The tell-tale sign, he said, was the announcement that the full savings would be realised in a previously unsignalled second phase – but unfortunately there were now higher priority demands on resources. ‘This necessitated another ‘whizz’ new project to be initiated quickly, which meant that it was not thought through properly, and so back to square one.’
How do such daft projects ever get off the ground? ‘Collusion and illusion,’ said one consultant, describing it as ‘a happy spirit of joint wish-fulfilment’ in which both sides tacitly agreed to enter a fantasy world in which assumptions about costs, benefits and risks were wholly artificial. Once the project is under way it was too embarrassing for either side to admit the figures were make-believe, so it ground on with everyone hoping for the best – ‘even though that didn’t work last time or the time before or, come to think of it, ever’.
If truly honest assessments were carried out, many or most IT projects (rightly) would not be started if they were monitored in the same spirit they would (rightly) be killed before they were implemented, he says. But this, of course, is a message that no one wants to hear.
Other writers took issue with the British Computer Society’s diagnosis that lack of professionalism in software engineering was to blame, fingering crude human resources management as the real culprit. A contract-based, low-commitment, ‘plug-compatible programmer’ mentality had grown up among managers, one claimed, which was incompatible with quality, teamwork and the dialogue needed to keep projects on track. Certification, put forward as a solution by the BCS, was therefore irrelevant: the central issue was the ‘woeful’ quality of IT management.
The woefulness extended to purchasing. Several correspondents queried the conventional wisdom of outsourcing, noting that it could easily lead to lower quality and higher cost.
One reason may be the poor HR management outlined above. More fundamentally, the outsourcer answered to different shareholders than the customer and their interests were far from identical: for instance, suppliers had an incentive to lock in customers by building systems that were hard to maintain by anyone else – maintenance (sometimes neglected at the justification stage) on average accounts for 60 per cent of all software costs. And the power relationship is unequal: a major outsourcer can absorb the loss of one customer, but the customer can’t absorb the loss of its IT.
The government, said another, ‘tends to be a very poor buyer. Orders come down the line about what to do, but very little about why they are doing it’. When research found that few people were using the Inland Revenue’s expensively developed online services, managers said they hadn’t been told to encourage taxpayers to use them: if they had, it would have been done differently.
More generally, he argued that the increasingly sharp-edged contract cul ture was inexorably damaging trust and raising costs in all kinds of ways – the purchasing process got longer, gaming around contracts became more intense, and every time the contract was switched a new learning period had to be gone through. Do the nominal cost savings outweigh the loss of knowledge and trust? Probably not. ‘We are rapidly heading for a state where we truly do know the cost of everything and the value of nothing.’
Finally, many projects made the mistake that they ‘automate rather than eliminate’. For example, companies were willing buyers of technology for automating call centres and routing calls, ‘but precious little effort is given to trying to eliminate the need for the customer to be phoning in at all’.
This applies to call centres, too: many of them exist for the sole purpose of answering calls that shouldn’t need to be made in the first place, institutionalising IT costs on top of an already ineffective system.

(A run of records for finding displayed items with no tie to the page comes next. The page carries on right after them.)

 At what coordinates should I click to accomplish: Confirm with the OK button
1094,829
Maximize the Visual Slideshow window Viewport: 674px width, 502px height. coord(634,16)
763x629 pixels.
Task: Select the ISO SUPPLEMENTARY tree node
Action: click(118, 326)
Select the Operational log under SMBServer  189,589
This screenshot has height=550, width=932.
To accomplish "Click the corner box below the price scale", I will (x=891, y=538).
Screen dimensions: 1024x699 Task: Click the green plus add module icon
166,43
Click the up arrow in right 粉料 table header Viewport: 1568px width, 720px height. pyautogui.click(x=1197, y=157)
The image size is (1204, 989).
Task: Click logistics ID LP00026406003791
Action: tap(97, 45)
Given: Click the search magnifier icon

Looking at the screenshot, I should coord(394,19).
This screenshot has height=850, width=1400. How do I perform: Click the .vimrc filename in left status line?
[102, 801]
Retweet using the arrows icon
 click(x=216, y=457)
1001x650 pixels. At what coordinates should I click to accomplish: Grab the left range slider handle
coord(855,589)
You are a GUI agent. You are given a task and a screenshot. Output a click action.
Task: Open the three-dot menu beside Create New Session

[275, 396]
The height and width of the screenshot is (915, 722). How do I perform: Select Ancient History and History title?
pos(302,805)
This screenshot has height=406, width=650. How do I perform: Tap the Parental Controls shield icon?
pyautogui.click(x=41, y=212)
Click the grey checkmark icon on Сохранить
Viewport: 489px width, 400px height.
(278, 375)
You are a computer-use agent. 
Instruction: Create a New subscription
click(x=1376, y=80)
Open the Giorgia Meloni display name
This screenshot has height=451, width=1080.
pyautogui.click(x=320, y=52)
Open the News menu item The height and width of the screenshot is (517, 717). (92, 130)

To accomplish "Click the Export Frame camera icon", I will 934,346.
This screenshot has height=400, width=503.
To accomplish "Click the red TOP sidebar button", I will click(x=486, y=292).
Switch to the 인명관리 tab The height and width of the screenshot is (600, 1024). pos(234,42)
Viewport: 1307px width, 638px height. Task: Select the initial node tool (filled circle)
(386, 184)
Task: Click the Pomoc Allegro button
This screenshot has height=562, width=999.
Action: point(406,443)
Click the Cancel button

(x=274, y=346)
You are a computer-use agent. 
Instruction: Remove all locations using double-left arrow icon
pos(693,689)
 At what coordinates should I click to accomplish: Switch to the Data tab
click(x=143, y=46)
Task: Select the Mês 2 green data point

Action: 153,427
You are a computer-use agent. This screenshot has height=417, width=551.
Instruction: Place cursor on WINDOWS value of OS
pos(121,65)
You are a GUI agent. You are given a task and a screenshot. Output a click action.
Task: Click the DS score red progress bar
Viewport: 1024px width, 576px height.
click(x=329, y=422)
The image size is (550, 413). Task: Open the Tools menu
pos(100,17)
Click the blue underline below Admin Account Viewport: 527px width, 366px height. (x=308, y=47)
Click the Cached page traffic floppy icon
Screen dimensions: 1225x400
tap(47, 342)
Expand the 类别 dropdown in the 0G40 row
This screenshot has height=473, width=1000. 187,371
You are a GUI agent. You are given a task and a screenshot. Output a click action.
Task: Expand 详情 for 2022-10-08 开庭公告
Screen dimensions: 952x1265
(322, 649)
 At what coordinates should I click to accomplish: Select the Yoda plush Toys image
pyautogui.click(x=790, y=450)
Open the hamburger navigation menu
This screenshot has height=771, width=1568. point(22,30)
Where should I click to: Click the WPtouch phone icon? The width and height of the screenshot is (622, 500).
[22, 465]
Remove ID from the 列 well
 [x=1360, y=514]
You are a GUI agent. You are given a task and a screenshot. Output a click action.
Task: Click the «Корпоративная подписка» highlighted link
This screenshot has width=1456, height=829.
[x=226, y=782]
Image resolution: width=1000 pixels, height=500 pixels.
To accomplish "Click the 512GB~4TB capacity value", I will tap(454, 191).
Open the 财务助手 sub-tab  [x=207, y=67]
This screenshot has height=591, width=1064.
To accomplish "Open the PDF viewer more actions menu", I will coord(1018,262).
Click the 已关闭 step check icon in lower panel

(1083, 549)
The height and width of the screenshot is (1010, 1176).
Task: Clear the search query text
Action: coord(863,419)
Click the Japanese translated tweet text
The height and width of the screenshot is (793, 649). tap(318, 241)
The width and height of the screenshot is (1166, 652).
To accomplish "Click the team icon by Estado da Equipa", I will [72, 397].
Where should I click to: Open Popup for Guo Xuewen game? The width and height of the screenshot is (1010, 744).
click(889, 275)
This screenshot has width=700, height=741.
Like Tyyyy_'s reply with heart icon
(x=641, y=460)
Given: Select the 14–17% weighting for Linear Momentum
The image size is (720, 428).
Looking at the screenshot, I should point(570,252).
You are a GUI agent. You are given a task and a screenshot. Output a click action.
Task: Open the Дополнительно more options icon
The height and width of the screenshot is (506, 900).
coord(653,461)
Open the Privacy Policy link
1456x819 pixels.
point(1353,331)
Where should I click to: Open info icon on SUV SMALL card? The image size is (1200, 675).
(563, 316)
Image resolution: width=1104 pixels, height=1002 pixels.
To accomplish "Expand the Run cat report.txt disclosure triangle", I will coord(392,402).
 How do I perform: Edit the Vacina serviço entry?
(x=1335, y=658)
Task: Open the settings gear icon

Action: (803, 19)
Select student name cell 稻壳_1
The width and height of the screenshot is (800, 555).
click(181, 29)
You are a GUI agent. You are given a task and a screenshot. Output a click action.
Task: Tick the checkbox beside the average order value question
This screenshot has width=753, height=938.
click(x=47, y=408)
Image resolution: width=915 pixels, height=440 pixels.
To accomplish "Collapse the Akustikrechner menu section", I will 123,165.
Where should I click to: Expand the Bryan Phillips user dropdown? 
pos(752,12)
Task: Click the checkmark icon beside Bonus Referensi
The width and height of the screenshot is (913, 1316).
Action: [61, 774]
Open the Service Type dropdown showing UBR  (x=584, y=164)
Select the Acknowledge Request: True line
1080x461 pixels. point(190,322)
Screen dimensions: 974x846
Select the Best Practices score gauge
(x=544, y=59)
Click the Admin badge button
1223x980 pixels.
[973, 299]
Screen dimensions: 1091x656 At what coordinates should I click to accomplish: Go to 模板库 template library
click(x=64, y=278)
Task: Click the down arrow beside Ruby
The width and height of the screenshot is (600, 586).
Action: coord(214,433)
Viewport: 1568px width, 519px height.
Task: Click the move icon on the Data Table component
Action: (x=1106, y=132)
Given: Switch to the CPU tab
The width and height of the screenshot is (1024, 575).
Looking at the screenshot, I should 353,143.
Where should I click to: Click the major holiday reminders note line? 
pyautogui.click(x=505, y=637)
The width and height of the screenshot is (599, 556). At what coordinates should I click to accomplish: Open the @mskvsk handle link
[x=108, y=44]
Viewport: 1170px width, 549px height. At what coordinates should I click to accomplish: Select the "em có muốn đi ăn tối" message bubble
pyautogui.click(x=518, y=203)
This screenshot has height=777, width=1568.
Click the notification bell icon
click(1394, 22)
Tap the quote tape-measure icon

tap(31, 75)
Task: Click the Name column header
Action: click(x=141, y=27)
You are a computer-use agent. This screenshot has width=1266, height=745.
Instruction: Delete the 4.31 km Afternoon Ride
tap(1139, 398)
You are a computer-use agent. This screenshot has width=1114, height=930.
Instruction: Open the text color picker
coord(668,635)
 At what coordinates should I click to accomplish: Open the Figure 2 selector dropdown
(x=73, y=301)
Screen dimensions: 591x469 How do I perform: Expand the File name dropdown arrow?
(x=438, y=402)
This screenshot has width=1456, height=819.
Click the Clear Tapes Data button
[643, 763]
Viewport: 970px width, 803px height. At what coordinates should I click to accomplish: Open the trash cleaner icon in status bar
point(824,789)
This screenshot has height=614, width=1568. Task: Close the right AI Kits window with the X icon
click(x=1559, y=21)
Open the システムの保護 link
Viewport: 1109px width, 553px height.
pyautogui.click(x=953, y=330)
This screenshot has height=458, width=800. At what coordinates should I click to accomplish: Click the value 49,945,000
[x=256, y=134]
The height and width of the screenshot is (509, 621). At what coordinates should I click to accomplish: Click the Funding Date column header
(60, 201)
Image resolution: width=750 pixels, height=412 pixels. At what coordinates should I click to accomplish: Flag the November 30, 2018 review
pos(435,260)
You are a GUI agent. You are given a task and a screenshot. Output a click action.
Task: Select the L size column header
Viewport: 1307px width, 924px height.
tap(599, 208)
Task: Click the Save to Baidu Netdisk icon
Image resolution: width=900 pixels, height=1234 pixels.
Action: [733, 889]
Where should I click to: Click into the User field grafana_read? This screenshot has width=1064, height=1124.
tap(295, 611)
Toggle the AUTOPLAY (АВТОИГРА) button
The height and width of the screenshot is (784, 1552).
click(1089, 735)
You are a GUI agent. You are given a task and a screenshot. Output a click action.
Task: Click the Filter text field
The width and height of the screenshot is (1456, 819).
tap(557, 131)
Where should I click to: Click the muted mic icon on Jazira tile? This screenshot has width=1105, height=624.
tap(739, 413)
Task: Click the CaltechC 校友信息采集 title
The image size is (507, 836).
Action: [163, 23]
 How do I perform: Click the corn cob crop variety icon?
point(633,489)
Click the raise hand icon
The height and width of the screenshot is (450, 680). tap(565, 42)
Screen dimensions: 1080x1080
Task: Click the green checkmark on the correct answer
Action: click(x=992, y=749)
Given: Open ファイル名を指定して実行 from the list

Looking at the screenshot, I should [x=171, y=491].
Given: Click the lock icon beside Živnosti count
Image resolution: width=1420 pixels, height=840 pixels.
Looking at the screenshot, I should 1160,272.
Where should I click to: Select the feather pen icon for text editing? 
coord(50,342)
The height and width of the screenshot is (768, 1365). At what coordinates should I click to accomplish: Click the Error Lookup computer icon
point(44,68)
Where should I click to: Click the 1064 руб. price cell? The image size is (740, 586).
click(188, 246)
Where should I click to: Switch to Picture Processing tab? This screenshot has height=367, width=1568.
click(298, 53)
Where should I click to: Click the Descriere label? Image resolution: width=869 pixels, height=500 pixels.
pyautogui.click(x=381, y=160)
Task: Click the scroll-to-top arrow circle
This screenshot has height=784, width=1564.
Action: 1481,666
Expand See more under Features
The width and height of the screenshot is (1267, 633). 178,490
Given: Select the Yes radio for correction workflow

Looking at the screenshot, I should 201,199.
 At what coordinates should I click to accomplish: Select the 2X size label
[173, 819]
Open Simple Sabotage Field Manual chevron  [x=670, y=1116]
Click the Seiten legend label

The blunt truth is that on its own, investing in IT neither cuts costs nor reduces headcounts. This was the original insight of the ‘re-engineering’ movement a decade ago, and it is reinforced by recent work by McKinsey showing that IT investment is a much weaker predictor of productivity improvement than overall management capabilities.
Together, management and IT are a potent force. But without adequate management capabilities, McKinsey warns that heavy IT spending may actually damage productivity. ‘The cost of investing in IT, in management time and capital, can be value-destroying, due to inappropriately scoped or over-engineered systems.’